■ **ASSIGNMENT**
Find every line of the listing below where "will" appears, and copy it.

■ **PROVIDED DATA**
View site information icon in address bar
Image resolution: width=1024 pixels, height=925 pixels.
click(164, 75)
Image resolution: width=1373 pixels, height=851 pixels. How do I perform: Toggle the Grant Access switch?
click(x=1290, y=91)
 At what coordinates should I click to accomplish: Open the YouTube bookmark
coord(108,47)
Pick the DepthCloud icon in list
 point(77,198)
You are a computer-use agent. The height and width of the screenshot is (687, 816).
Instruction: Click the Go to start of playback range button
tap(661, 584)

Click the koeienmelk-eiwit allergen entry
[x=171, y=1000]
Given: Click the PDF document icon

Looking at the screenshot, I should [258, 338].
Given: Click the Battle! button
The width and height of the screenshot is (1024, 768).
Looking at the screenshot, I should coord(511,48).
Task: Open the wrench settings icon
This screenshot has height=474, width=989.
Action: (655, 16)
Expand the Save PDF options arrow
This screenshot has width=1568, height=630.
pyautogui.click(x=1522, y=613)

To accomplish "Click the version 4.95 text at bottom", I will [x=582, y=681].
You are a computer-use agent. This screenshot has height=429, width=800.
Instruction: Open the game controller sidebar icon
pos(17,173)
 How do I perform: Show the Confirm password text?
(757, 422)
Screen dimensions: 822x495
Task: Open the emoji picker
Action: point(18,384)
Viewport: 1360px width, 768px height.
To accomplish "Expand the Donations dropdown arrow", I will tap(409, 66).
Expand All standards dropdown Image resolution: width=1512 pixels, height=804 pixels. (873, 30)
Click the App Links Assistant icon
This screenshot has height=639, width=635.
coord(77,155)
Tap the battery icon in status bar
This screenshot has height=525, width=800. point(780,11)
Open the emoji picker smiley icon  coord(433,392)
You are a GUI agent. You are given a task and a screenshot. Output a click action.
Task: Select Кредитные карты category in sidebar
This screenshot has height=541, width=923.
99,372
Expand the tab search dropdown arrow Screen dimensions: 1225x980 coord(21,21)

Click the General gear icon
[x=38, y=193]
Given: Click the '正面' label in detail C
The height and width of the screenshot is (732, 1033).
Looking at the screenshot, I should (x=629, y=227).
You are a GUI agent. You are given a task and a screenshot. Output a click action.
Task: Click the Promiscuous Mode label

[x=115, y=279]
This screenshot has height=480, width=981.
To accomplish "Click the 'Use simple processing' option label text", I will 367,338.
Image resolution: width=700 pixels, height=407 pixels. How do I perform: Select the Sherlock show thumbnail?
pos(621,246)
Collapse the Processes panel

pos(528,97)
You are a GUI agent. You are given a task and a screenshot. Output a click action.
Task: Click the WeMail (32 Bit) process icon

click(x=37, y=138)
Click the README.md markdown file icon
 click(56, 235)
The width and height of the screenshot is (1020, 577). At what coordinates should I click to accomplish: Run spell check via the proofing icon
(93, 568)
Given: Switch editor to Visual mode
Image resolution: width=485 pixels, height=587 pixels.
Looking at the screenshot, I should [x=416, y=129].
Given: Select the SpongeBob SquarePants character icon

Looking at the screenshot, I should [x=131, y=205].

■ **RESPONSE AREA**
To accomplish "Click the version 4.95 text at bottom", I will [x=582, y=681].
To accomplish "Expand the Donations dropdown arrow", I will tap(409, 66).
To accomplish "Click the 'Use simple processing' option label text", I will 367,338.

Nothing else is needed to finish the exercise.